Update the data below by replacing each occurrence of "GUI agent" with "interface agent", leaving everything else unchanged.
....................
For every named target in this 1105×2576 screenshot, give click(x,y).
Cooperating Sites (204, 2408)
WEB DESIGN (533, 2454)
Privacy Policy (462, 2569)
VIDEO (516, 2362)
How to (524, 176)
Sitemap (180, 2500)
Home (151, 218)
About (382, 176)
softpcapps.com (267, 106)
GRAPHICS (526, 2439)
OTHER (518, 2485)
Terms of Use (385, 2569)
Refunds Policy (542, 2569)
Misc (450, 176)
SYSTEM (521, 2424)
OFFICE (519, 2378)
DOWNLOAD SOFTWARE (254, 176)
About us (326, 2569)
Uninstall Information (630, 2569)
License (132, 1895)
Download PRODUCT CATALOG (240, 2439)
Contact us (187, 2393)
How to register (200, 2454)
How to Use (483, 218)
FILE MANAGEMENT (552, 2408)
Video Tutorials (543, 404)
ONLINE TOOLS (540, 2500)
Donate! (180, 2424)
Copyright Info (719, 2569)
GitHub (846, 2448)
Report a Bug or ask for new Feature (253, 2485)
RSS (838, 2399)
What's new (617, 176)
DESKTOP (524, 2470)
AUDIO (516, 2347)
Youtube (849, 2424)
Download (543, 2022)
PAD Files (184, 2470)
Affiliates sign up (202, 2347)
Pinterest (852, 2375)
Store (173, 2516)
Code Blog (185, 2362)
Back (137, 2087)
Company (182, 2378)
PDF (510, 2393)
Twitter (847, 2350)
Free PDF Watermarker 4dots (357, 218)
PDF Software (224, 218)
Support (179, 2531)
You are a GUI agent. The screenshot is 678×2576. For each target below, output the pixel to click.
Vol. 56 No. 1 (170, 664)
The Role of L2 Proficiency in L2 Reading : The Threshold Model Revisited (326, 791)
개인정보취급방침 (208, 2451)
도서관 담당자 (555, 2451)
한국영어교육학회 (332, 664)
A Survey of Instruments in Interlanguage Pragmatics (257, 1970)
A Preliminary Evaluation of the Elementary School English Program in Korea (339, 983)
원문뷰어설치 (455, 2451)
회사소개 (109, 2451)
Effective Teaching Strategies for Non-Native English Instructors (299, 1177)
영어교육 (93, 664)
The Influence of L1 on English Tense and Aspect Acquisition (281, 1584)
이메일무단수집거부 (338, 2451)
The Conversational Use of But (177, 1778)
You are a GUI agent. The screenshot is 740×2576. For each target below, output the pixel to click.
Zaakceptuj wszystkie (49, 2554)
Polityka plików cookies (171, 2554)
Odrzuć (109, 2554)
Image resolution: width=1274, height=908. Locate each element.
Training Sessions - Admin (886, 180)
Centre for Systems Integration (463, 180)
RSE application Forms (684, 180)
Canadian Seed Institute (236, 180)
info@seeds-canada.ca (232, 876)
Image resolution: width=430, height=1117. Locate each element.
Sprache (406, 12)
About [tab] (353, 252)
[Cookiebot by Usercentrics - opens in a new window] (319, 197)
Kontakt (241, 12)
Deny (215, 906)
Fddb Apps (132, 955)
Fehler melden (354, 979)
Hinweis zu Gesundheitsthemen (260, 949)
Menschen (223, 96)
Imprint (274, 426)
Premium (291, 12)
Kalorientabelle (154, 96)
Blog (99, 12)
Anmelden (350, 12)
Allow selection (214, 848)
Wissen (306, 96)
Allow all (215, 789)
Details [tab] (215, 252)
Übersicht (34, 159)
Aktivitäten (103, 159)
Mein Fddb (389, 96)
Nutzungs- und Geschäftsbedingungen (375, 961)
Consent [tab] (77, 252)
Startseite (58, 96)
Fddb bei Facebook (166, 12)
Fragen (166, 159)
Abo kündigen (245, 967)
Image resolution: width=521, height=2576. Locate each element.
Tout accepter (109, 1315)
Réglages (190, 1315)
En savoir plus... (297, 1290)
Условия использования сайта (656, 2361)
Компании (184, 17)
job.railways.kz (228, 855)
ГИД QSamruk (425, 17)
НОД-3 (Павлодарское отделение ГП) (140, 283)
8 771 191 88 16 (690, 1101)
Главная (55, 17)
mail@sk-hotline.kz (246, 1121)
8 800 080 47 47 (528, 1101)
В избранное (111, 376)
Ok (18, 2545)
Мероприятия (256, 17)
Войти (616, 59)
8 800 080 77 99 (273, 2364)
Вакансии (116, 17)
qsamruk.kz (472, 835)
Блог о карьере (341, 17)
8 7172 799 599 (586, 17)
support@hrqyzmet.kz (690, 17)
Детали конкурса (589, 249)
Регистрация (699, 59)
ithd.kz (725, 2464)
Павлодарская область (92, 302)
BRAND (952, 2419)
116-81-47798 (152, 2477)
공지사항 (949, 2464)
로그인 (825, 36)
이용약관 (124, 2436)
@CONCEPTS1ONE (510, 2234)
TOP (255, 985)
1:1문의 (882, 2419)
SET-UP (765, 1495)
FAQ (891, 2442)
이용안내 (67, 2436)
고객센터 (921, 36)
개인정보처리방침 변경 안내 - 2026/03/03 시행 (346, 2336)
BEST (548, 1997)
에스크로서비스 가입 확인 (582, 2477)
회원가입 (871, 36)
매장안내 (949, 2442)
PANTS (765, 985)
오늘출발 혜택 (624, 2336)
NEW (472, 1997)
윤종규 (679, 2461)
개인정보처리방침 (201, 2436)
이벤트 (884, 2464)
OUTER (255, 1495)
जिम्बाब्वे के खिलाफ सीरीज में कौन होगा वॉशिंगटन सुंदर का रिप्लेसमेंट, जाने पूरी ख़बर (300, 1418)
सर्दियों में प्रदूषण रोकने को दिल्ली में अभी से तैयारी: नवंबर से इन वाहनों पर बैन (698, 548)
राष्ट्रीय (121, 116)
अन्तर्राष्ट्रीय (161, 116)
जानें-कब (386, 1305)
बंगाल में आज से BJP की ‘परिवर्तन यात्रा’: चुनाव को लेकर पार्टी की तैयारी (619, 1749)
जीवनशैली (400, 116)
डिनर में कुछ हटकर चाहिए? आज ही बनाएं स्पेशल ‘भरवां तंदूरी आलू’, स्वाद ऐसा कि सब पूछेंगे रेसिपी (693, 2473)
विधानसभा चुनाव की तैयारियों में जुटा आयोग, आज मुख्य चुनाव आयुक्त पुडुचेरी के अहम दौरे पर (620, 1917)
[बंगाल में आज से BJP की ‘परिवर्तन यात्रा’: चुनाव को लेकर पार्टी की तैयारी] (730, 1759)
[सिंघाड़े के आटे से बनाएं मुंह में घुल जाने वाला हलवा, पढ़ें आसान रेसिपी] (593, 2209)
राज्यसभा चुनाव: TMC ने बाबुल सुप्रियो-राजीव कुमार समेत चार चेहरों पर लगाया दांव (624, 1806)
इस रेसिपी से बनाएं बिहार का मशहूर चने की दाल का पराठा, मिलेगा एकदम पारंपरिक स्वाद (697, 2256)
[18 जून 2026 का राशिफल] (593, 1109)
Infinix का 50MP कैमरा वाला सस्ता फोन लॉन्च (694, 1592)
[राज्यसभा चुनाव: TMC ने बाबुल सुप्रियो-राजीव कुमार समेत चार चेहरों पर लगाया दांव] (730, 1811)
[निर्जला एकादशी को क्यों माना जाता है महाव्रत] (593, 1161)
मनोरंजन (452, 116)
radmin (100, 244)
....................
RESPONSE TO THIS EXERCISE:
For every named target in this 1105×2576 screenshot, give click(x,y).
Cooperating Sites (204, 2408)
WEB DESIGN (533, 2454)
Privacy Policy (462, 2569)
VIDEO (516, 2362)
How to (524, 176)
Sitemap (180, 2500)
Home (151, 218)
About (382, 176)
softpcapps.com (267, 106)
GRAPHICS (526, 2439)
OTHER (518, 2485)
Terms of Use (385, 2569)
Refunds Policy (542, 2569)
Misc (450, 176)
SYSTEM (521, 2424)
OFFICE (519, 2378)
DOWNLOAD SOFTWARE (254, 176)
About us (326, 2569)
Uninstall Information (630, 2569)
License (132, 1895)
Download PRODUCT CATALOG (240, 2439)
Contact us (187, 2393)
How to register (200, 2454)
How to Use (483, 218)
FILE MANAGEMENT (552, 2408)
Video Tutorials (543, 404)
ONLINE TOOLS (540, 2500)
Donate! (180, 2424)
Copyright Info (719, 2569)
GitHub (846, 2448)
Report a Bug or ask for new Feature (253, 2485)
RSS (838, 2399)
What's new (617, 176)
DESKTOP (524, 2470)
AUDIO (516, 2347)
Youtube (849, 2424)
Download (543, 2022)
PAD Files (184, 2470)
Affiliates sign up (202, 2347)
Pinterest (852, 2375)
Store (173, 2516)
Code Blog (185, 2362)
Back (137, 2087)
Company (182, 2378)
PDF (510, 2393)
Twitter (847, 2350)
Free PDF Watermarker 4dots (357, 218)
PDF Software (224, 218)
Support (179, 2531)
You are a interface agent. The screenshot is 678×2576. For each target below, output the pixel to click.
Vol. 56 No. 1 (170, 664)
The Role of L2 Proficiency in L2 Reading : The Threshold Model Revisited (326, 791)
개인정보취급방침 (208, 2451)
도서관 담당자 (555, 2451)
한국영어교육학회 (332, 664)
A Survey of Instruments in Interlanguage Pragmatics (257, 1970)
A Preliminary Evaluation of the Elementary School English Program in Korea (339, 983)
원문뷰어설치 (455, 2451)
회사소개 (109, 2451)
Effective Teaching Strategies for Non-Native English Instructors (299, 1177)
영어교육 (93, 664)
The Influence of L1 on English Tense and Aspect Acquisition (281, 1584)
이메일무단수집거부 (338, 2451)
The Conversational Use of But (177, 1778)
You are a interface agent. The screenshot is 740×2576. For each target below, output the pixel to click.
Zaakceptuj wszystkie (49, 2554)
Polityka plików cookies (171, 2554)
Odrzuć (109, 2554)
Image resolution: width=1274, height=908. Locate each element.
Training Sessions - Admin (886, 180)
Centre for Systems Integration (463, 180)
RSE application Forms (684, 180)
Canadian Seed Institute (236, 180)
info@seeds-canada.ca (232, 876)
Image resolution: width=430, height=1117. Locate each element.
Sprache (406, 12)
About [tab] (353, 252)
[Cookiebot by Usercentrics - opens in a new window] (319, 197)
Kontakt (241, 12)
Deny (215, 906)
Fddb Apps (132, 955)
Fehler melden (354, 979)
Hinweis zu Gesundheitsthemen (260, 949)
Menschen (223, 96)
Imprint (274, 426)
Premium (291, 12)
Kalorientabelle (154, 96)
Blog (99, 12)
Anmelden (350, 12)
Allow selection (214, 848)
Wissen (306, 96)
Allow all (215, 789)
Details [tab] (215, 252)
Übersicht (34, 159)
Aktivitäten (103, 159)
Mein Fddb (389, 96)
Nutzungs- und Geschäftsbedingungen (375, 961)
Consent [tab] (77, 252)
Startseite (58, 96)
Fddb bei Facebook (166, 12)
Fragen (166, 159)
Abo kündigen (245, 967)
Image resolution: width=521, height=2576. Locate each element.
Tout accepter (109, 1315)
Réglages (190, 1315)
En savoir plus... (297, 1290)
Условия использования сайта (656, 2361)
Компании (184, 17)
job.railways.kz (228, 855)
ГИД QSamruk (425, 17)
НОД-3 (Павлодарское отделение ГП) (140, 283)
8 771 191 88 16 (690, 1101)
Главная (55, 17)
mail@sk-hotline.kz (246, 1121)
8 800 080 47 47 (528, 1101)
В избранное (111, 376)
Ok (18, 2545)
Мероприятия (256, 17)
Войти (616, 59)
8 800 080 77 99 (273, 2364)
Вакансии (116, 17)
qsamruk.kz (472, 835)
Блог о карьере (341, 17)
8 7172 799 599 (586, 17)
support@hrqyzmet.kz (690, 17)
Детали конкурса (589, 249)
Регистрация (699, 59)
ithd.kz (725, 2464)
Павлодарская область (92, 302)
BRAND (952, 2419)
116-81-47798 (152, 2477)
공지사항 (949, 2464)
로그인 (825, 36)
이용약관 (124, 2436)
@CONCEPTS1ONE (510, 2234)
TOP (255, 985)
1:1문의 (882, 2419)
SET-UP (765, 1495)
FAQ (891, 2442)
이용안내 (67, 2436)
고객센터 (921, 36)
개인정보처리방침 변경 안내 - 2026/03/03 시행 (346, 2336)
BEST (548, 1997)
에스크로서비스 가입 확인 (582, 2477)
회원가입 (871, 36)
매장안내 (949, 2442)
PANTS (765, 985)
오늘출발 혜택 (624, 2336)
NEW (472, 1997)
윤종규 (679, 2461)
개인정보처리방침 (201, 2436)
이벤트 (884, 2464)
OUTER (255, 1495)
जिम्बाब्वे के खिलाफ सीरीज में कौन होगा वॉशिंगटन सुंदर का रिप्लेसमेंट, जाने पूरी ख़बर (300, 1418)
सर्दियों में प्रदूषण रोकने को दिल्ली में अभी से तैयारी: नवंबर से इन वाहनों पर बैन (698, 548)
राष्ट्रीय (121, 116)
अन्तर्राष्ट्रीय (161, 116)
जानें-कब (386, 1305)
बंगाल में आज से BJP की ‘परिवर्तन यात्रा’: चुनाव को लेकर पार्टी की तैयारी (619, 1749)
जीवनशैली (400, 116)
डिनर में कुछ हटकर चाहिए? आज ही बनाएं स्पेशल ‘भरवां तंदूरी आलू’, स्वाद ऐसा कि सब पूछेंगे रेसिपी (693, 2473)
विधानसभा चुनाव की तैयारियों में जुटा आयोग, आज मुख्य चुनाव आयुक्त पुडुचेरी के अहम दौरे पर (620, 1917)
[बंगाल में आज से BJP की ‘परिवर्तन यात्रा’: चुनाव को लेकर पार्टी की तैयारी] (730, 1759)
[सिंघाड़े के आटे से बनाएं मुंह में घुल जाने वाला हलवा, पढ़ें आसान रेसिपी] (593, 2209)
राज्यसभा चुनाव: TMC ने बाबुल सुप्रियो-राजीव कुमार समेत चार चेहरों पर लगाया दांव (624, 1806)
इस रेसिपी से बनाएं बिहार का मशहूर चने की दाल का पराठा, मिलेगा एकदम पारंपरिक स्वाद (697, 2256)
[18 जून 2026 का राशिफल] (593, 1109)
Infinix का 50MP कैमरा वाला सस्ता फोन लॉन्च (694, 1592)
[राज्यसभा चुनाव: TMC ने बाबुल सुप्रियो-राजीव कुमार समेत चार चेहरों पर लगाया दांव] (730, 1811)
[निर्जला एकादशी को क्यों माना जाता है महाव्रत] (593, 1161)
मनोरंजन (452, 116)
radmin (100, 244)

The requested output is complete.